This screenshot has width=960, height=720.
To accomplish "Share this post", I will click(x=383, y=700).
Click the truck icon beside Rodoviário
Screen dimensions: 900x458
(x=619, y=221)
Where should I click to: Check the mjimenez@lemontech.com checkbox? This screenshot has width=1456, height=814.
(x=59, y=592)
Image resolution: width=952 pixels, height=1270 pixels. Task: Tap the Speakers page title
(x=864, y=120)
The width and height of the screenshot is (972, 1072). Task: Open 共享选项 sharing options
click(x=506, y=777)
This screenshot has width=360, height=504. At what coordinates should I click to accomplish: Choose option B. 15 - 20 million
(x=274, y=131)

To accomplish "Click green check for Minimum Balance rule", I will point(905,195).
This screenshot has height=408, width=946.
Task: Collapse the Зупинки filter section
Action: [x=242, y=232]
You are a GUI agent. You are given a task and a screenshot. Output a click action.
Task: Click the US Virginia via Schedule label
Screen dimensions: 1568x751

◇ ◇ ◇ ◇ ◇ ◇ ◇

**What is being asked:** Can you retype all of the lines above, character for character, without changing anything?

**Expected answer:**
This screenshot has width=960, height=720.
To accomplish "Share this post", I will click(x=383, y=700).
Click the truck icon beside Rodoviário
Screen dimensions: 900x458
(x=619, y=221)
Where should I click to: Check the mjimenez@lemontech.com checkbox? This screenshot has width=1456, height=814.
(x=59, y=592)
Image resolution: width=952 pixels, height=1270 pixels. Task: Tap the Speakers page title
(x=864, y=120)
The width and height of the screenshot is (972, 1072). Task: Open 共享选项 sharing options
click(x=506, y=777)
This screenshot has width=360, height=504. At what coordinates should I click to accomplish: Choose option B. 15 - 20 million
(x=274, y=131)

To accomplish "Click green check for Minimum Balance rule", I will point(905,195).
This screenshot has height=408, width=946.
Task: Collapse the Зупинки filter section
Action: [x=242, y=232]
You are a GUI agent. You are given a task and a screenshot. Output a click action.
Task: Click the US Virginia via Schedule label
Screen dimensions: 1568x751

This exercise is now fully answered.